[EXTRACTED ENTRIES — start]

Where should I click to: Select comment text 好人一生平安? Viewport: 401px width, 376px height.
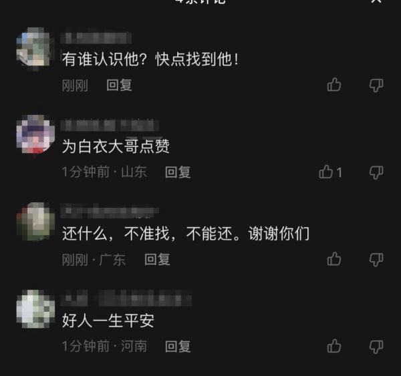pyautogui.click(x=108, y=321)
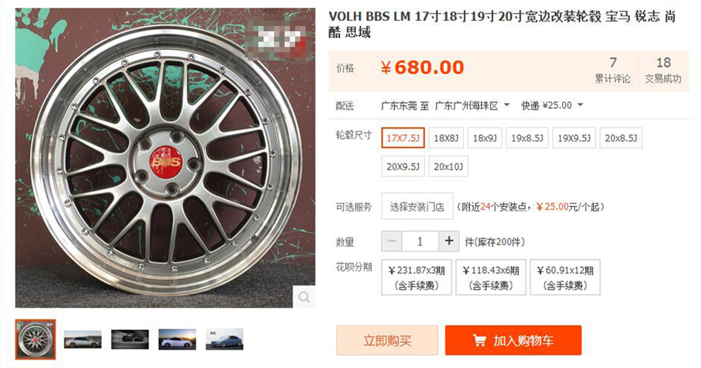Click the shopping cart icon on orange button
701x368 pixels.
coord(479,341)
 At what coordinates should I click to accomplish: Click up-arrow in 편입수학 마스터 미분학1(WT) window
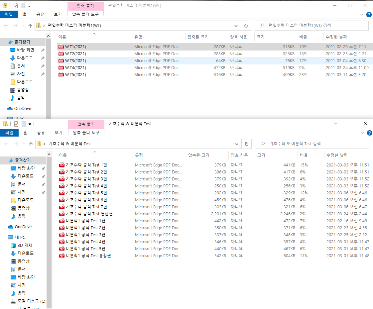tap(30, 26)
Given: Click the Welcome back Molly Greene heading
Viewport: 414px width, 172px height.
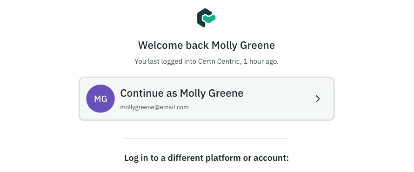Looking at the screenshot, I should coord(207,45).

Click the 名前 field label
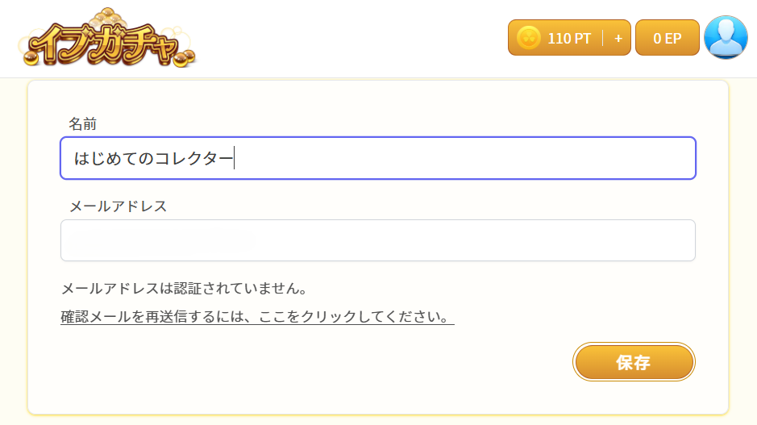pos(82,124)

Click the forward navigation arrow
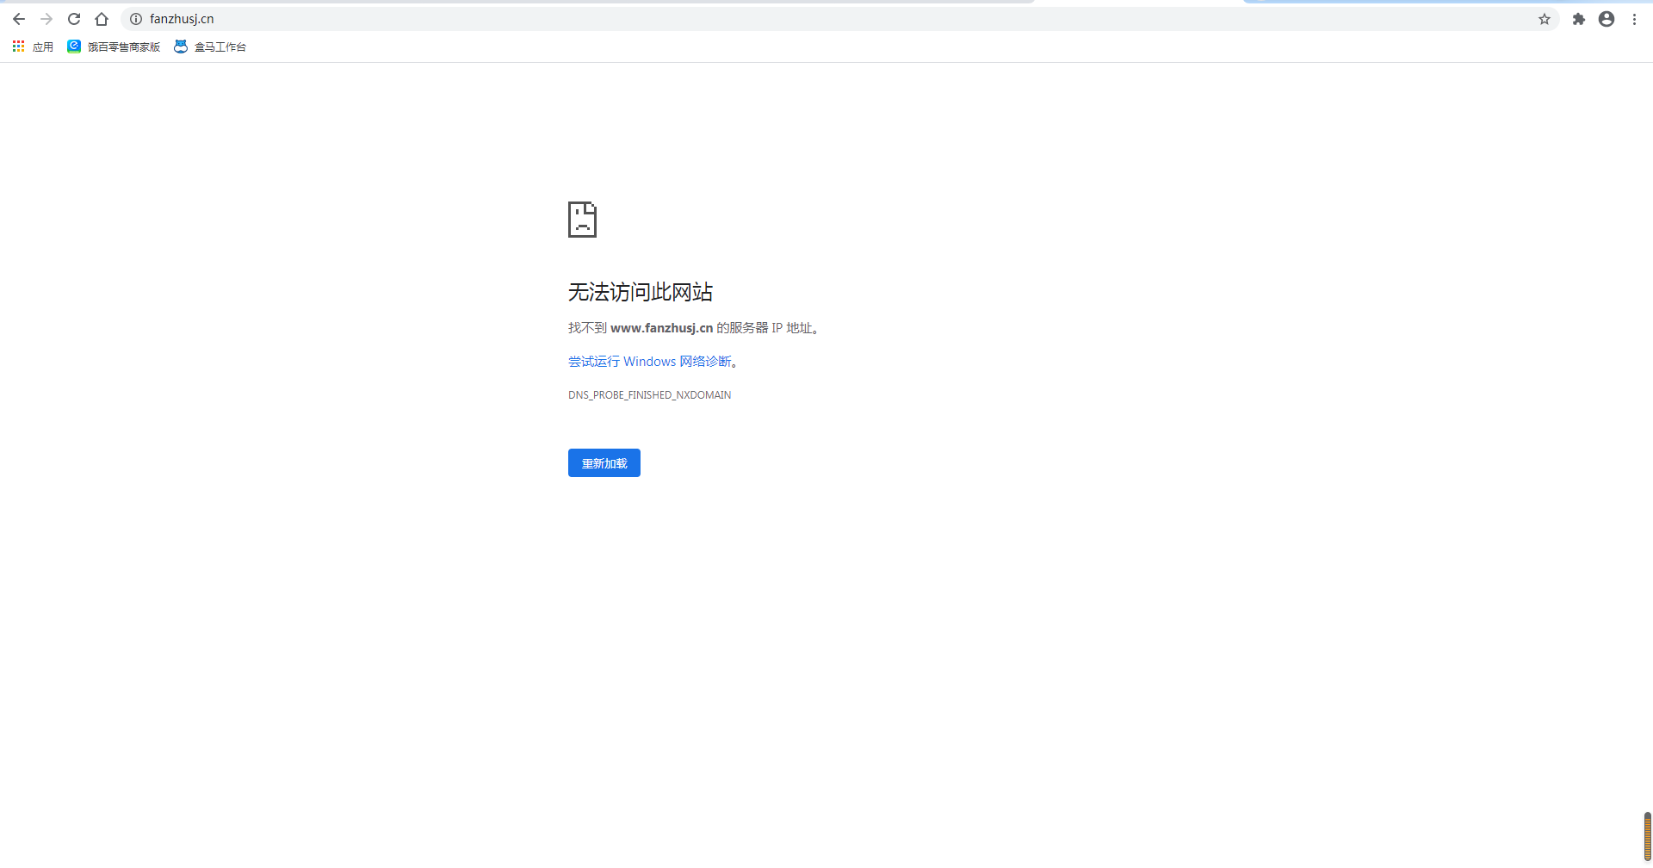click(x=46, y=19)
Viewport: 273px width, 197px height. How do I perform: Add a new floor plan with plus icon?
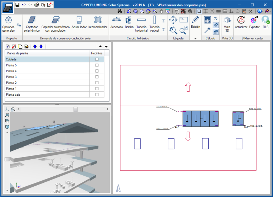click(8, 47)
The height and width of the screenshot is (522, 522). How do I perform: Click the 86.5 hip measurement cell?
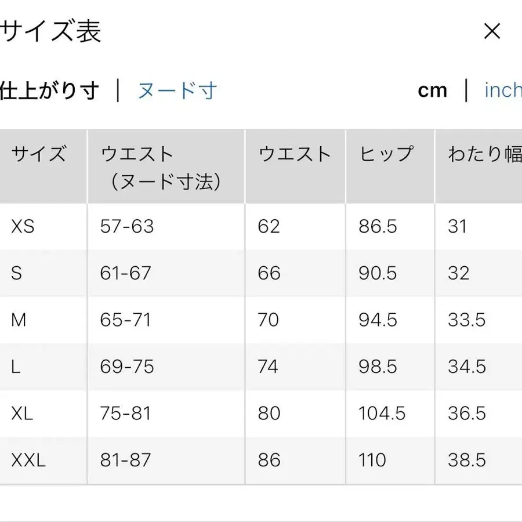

[EXTRACTED ENTRIES — finish]

## [WORK ITEM]
Only the lines from the one containing "Click the 名前 field label" through the last line of the records above should be repeated, exactly and without pictures.

## [YOUR SOLUTION]
Click the 名前 field label
pos(82,124)

Click the forward navigation arrow
click(x=46, y=19)
Viewport: 273px width, 197px height. How do I perform: Add a new floor plan with plus icon?
click(8, 47)
The height and width of the screenshot is (522, 522). How do I perform: Click the 86.5 hip measurement cell?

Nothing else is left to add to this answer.